• [Request] Copy out the listing below word for word, from the first line to the last.

[Entries on target coordinates]

----------------

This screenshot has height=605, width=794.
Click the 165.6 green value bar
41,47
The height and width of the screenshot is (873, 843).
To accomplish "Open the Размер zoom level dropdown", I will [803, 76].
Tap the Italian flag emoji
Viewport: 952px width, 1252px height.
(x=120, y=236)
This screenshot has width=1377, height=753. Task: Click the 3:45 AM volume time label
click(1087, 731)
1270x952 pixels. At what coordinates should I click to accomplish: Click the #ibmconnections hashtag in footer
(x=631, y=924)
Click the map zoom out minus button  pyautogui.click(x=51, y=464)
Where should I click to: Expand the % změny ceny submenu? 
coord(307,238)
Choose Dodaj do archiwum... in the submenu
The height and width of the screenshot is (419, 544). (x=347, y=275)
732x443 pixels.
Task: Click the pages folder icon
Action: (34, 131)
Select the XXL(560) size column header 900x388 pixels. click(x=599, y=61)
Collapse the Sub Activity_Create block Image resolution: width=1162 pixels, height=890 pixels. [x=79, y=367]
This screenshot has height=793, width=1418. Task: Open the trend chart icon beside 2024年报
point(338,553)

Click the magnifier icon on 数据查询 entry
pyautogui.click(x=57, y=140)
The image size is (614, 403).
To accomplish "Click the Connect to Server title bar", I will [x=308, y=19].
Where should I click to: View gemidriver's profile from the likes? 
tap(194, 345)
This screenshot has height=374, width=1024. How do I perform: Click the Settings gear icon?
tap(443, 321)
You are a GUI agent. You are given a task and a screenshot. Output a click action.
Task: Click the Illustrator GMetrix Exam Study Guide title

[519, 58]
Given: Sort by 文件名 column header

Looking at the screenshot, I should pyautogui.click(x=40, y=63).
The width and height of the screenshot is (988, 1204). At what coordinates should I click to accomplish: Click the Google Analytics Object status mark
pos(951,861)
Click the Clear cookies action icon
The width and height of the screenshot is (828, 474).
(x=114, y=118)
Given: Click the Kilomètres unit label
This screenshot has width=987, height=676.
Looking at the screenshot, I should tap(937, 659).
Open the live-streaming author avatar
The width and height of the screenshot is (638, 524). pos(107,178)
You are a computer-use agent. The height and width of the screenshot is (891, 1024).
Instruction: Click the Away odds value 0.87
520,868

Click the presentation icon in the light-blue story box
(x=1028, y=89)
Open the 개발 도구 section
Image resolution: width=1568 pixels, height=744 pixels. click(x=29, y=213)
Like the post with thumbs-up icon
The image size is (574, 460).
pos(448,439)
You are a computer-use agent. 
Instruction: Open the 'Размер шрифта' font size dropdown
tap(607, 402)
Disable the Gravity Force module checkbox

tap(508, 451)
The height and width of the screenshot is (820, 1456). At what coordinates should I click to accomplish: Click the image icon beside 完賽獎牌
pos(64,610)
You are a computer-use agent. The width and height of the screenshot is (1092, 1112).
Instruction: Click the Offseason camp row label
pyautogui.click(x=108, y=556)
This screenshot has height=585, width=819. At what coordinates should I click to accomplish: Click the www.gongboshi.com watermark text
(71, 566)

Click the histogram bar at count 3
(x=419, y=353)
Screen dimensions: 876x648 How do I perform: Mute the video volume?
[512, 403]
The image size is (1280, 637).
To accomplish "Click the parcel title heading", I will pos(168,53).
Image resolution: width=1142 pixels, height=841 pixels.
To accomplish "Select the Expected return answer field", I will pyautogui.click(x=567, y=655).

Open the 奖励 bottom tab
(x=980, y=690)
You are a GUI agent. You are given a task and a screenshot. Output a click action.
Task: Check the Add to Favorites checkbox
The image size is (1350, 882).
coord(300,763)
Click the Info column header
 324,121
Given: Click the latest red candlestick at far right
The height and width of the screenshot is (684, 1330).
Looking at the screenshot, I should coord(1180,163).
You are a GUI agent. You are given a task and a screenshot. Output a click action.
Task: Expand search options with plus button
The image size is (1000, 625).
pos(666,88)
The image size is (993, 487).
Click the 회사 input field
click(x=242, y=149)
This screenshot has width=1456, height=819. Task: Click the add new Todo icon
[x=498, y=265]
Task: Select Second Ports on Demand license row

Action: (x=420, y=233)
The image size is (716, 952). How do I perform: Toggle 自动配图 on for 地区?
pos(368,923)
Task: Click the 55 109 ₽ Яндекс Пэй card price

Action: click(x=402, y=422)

----------------

• [Exercise answer]
This screenshot has height=605, width=794.
Click the 165.6 green value bar
41,47
The height and width of the screenshot is (873, 843).
To accomplish "Open the Размер zoom level dropdown", I will [803, 76].
Tap the Italian flag emoji
Viewport: 952px width, 1252px height.
(x=120, y=236)
This screenshot has width=1377, height=753. Task: Click the 3:45 AM volume time label
click(1087, 731)
1270x952 pixels. At what coordinates should I click to accomplish: Click the #ibmconnections hashtag in footer
(x=631, y=924)
Click the map zoom out minus button  pyautogui.click(x=51, y=464)
Where should I click to: Expand the % změny ceny submenu? 
coord(307,238)
Choose Dodaj do archiwum... in the submenu
The height and width of the screenshot is (419, 544). (x=347, y=275)
732x443 pixels.
Task: Click the pages folder icon
Action: (34, 131)
Select the XXL(560) size column header 900x388 pixels. click(x=599, y=61)
Collapse the Sub Activity_Create block Image resolution: width=1162 pixels, height=890 pixels. [x=79, y=367]
This screenshot has height=793, width=1418. Task: Open the trend chart icon beside 2024年报
point(338,553)

Click the magnifier icon on 数据查询 entry
pyautogui.click(x=57, y=140)
The image size is (614, 403).
To accomplish "Click the Connect to Server title bar", I will [x=308, y=19].
Where should I click to: View gemidriver's profile from the likes? 
tap(194, 345)
This screenshot has height=374, width=1024. How do I perform: Click the Settings gear icon?
tap(443, 321)
You are a GUI agent. You are given a task and a screenshot. Output a click action.
Task: Click the Illustrator GMetrix Exam Study Guide title

[519, 58]
Given: Sort by 文件名 column header

Looking at the screenshot, I should pyautogui.click(x=40, y=63).
The width and height of the screenshot is (988, 1204). At what coordinates should I click to accomplish: Click the Google Analytics Object status mark
pos(951,861)
Click the Clear cookies action icon
The width and height of the screenshot is (828, 474).
(x=114, y=118)
Given: Click the Kilomètres unit label
This screenshot has width=987, height=676.
Looking at the screenshot, I should tap(937, 659).
Open the live-streaming author avatar
The width and height of the screenshot is (638, 524). pos(107,178)
You are a computer-use agent. The height and width of the screenshot is (891, 1024).
Instruction: Click the Away odds value 0.87
520,868

Click the presentation icon in the light-blue story box
(x=1028, y=89)
Open the 개발 도구 section
Image resolution: width=1568 pixels, height=744 pixels. click(x=29, y=213)
Like the post with thumbs-up icon
The image size is (574, 460).
pos(448,439)
You are a computer-use agent. 
Instruction: Open the 'Размер шрифта' font size dropdown
tap(607, 402)
Disable the Gravity Force module checkbox

tap(508, 451)
The height and width of the screenshot is (820, 1456). At what coordinates should I click to accomplish: Click the image icon beside 完賽獎牌
pos(64,610)
You are a computer-use agent. The width and height of the screenshot is (1092, 1112).
Instruction: Click the Offseason camp row label
pyautogui.click(x=108, y=556)
This screenshot has height=585, width=819. At what coordinates should I click to accomplish: Click the www.gongboshi.com watermark text
(71, 566)

Click the histogram bar at count 3
(x=419, y=353)
Screen dimensions: 876x648 How do I perform: Mute the video volume?
[512, 403]
The image size is (1280, 637).
To accomplish "Click the parcel title heading", I will pos(168,53).
Image resolution: width=1142 pixels, height=841 pixels.
To accomplish "Select the Expected return answer field", I will pyautogui.click(x=567, y=655).

Open the 奖励 bottom tab
(x=980, y=690)
You are a GUI agent. You are given a task and a screenshot. Output a click action.
Task: Check the Add to Favorites checkbox
The image size is (1350, 882).
coord(300,763)
Click the Info column header
 324,121
Given: Click the latest red candlestick at far right
The height and width of the screenshot is (684, 1330).
Looking at the screenshot, I should coord(1180,163).
You are a GUI agent. You are given a task and a screenshot. Output a click action.
Task: Expand search options with plus button
The image size is (1000, 625).
pos(666,88)
The image size is (993, 487).
Click the 회사 input field
click(x=242, y=149)
This screenshot has width=1456, height=819. Task: Click the add new Todo icon
[x=498, y=265]
Task: Select Second Ports on Demand license row

Action: (x=420, y=233)
The image size is (716, 952). How do I perform: Toggle 自动配图 on for 地区?
pos(368,923)
Task: Click the 55 109 ₽ Яндекс Пэй card price

Action: click(x=402, y=422)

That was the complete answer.